O que impressionou a todos foi ver Celine Dion na plenitude de sua forma artística neste momento em que vive. Há quatro anos é sabido que a artista sofre de uma doença grave, degenerativa e debilitante que a faz experimentar rigidez de músculos, espasmos dolorosos e limitações físicas de todo tipo. Sua voz não conseguia projetar-se como antes, devido ao fato de seus músculos não responderem aos estímulos do cérebro. A cantora teve que anunciar ao mundo a notícia terrível que teria que afastar-se por um tempo dos palcos e dos microfones.

Porém em nenhum momento essa artista pensou em desistir. Em um documentário sobre sua vida, ela diz, no auge da dor e dos espasmos: “Eu não vou parar. Se não puder correr, vou andar. Se não puder andar, vou me arrastar. Mas não vou parar.” E o que se viu na noite parisiense, fechando o belo espetáculo de abertura dos Jogos de 2024 foi uma Céline Dion no auge do seu talento e potência vocal, cantando a peça musical de Piaf com todos os seus agudos e semitons, projetando sua voz com uma força e exatidão impressionante. O domínio do microfone, a força da voz de Céline que recusara o suporte do “play back”, impressionou a todos e arrancou uma verdadeira ovação da assistência. Aos que ouviam de longe pela televisão como eu, provocou lágrimas de emoção. O hino ao amor de Edith Piaf conhecia agora nova versão na interpretação impecável da canadense que deu todo o seu talento e capacidade musical, proclamando a vitória do amor sobre todas as limitações.

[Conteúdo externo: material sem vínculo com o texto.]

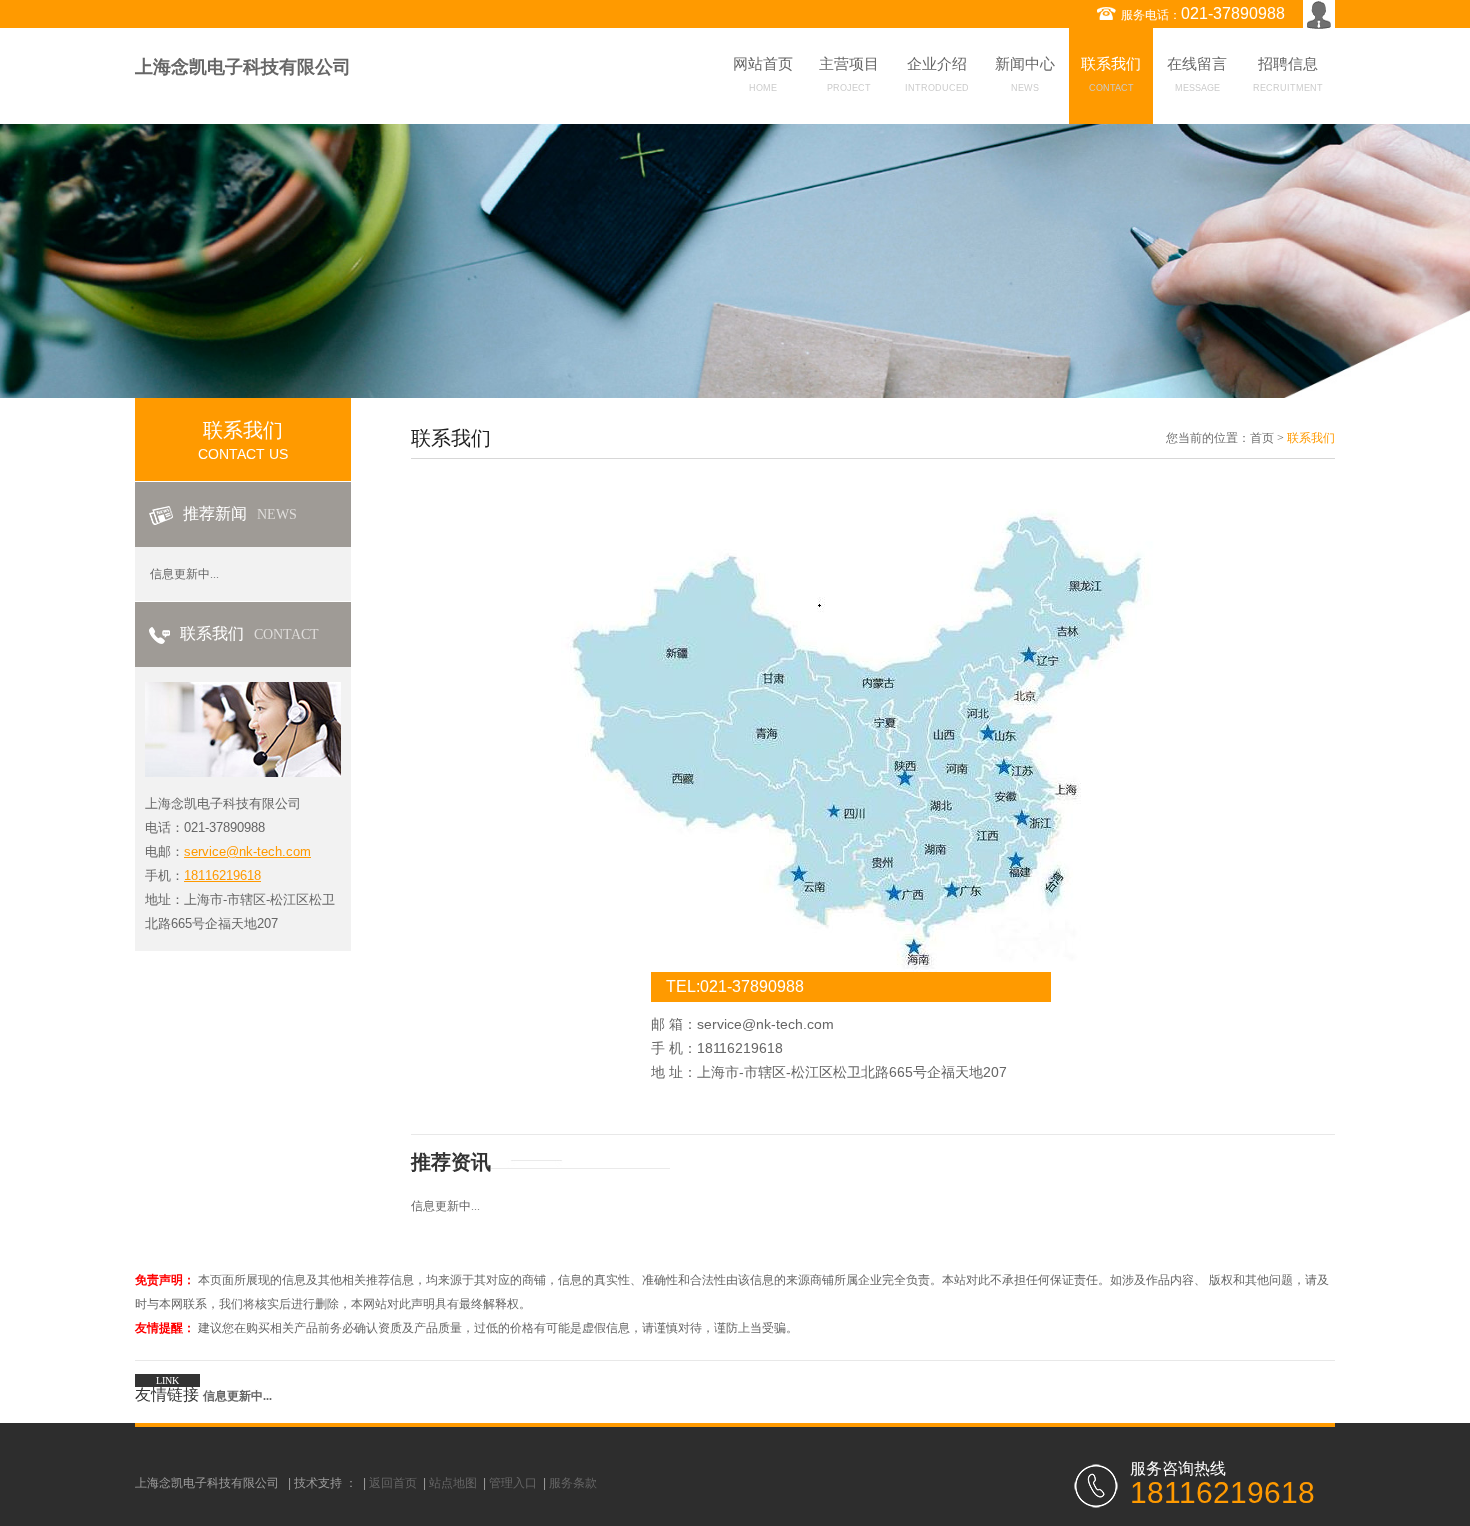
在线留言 (1197, 74)
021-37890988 (1233, 13)
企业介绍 (937, 74)
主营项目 (849, 74)
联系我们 (1111, 74)
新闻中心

Duas mulheres, duas histórias de resiliência e superação. Uma filha de pais originários das colônias francesas. Outra lutando contra uma doença agressiva e dolorosa. Em ambas, a arte, a beleza, o talento e a disciplina construíram um caminho que tornou possíveis os dois momentos maiores e culminantes dos Jogos de Paris 2024. Essa Olimpíada definitivamente alargou sua declinação no feminino. O desempenho de tantas atletas de várias nacionalidades confirma o que Axelle e Celine anunciaram em suas apresentações.

 

Maria Clara Lucchetti Bingemer é professora do Departamento de Teologia da PUC-Rio e autora de “Teologia e literatura: afinidades e segredos compartilhados” (Editora PUC-Rio/Vozes), entre outros livros.